What the exercise asks:
Your task is to show every line in the listing below that includes "will".
*** Recorded information ***
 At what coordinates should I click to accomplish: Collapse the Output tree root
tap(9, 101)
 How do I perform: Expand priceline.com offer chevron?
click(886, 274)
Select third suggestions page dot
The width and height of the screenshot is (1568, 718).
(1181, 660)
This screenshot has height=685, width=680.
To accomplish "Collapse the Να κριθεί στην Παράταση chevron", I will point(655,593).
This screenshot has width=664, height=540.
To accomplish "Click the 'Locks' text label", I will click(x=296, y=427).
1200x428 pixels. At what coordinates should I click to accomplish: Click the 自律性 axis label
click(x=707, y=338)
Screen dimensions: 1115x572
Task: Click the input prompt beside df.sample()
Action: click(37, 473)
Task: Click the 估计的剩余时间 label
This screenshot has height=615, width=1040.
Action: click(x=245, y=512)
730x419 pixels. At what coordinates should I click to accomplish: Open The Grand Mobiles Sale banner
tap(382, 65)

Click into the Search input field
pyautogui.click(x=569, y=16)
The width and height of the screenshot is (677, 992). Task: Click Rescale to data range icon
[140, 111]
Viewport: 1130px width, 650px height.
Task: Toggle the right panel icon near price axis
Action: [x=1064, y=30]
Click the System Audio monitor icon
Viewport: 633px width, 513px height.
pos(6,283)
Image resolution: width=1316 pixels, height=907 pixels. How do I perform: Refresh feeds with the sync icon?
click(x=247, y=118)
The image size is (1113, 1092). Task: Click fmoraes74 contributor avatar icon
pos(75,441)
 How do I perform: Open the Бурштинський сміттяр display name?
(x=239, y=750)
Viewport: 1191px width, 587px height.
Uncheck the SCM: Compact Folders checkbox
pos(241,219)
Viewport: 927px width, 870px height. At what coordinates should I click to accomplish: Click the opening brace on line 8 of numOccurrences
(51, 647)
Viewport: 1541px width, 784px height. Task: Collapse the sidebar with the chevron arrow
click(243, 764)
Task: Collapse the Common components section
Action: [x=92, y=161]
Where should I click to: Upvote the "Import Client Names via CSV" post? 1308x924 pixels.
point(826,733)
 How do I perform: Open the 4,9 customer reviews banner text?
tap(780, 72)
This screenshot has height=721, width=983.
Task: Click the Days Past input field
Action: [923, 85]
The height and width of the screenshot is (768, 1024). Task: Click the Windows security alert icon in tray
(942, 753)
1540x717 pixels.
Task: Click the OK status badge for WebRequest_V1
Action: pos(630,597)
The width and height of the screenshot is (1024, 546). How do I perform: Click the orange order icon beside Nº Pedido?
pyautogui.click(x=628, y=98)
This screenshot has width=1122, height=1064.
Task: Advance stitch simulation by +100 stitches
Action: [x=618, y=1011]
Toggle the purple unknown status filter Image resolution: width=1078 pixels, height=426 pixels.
*** End of Recorded information ***
Answer to the problem:
To accomplish "Collapse the Να κριθεί στην Παράταση chevron", I will point(655,593).
To accomplish "Click the 'Locks' text label", I will click(x=296, y=427).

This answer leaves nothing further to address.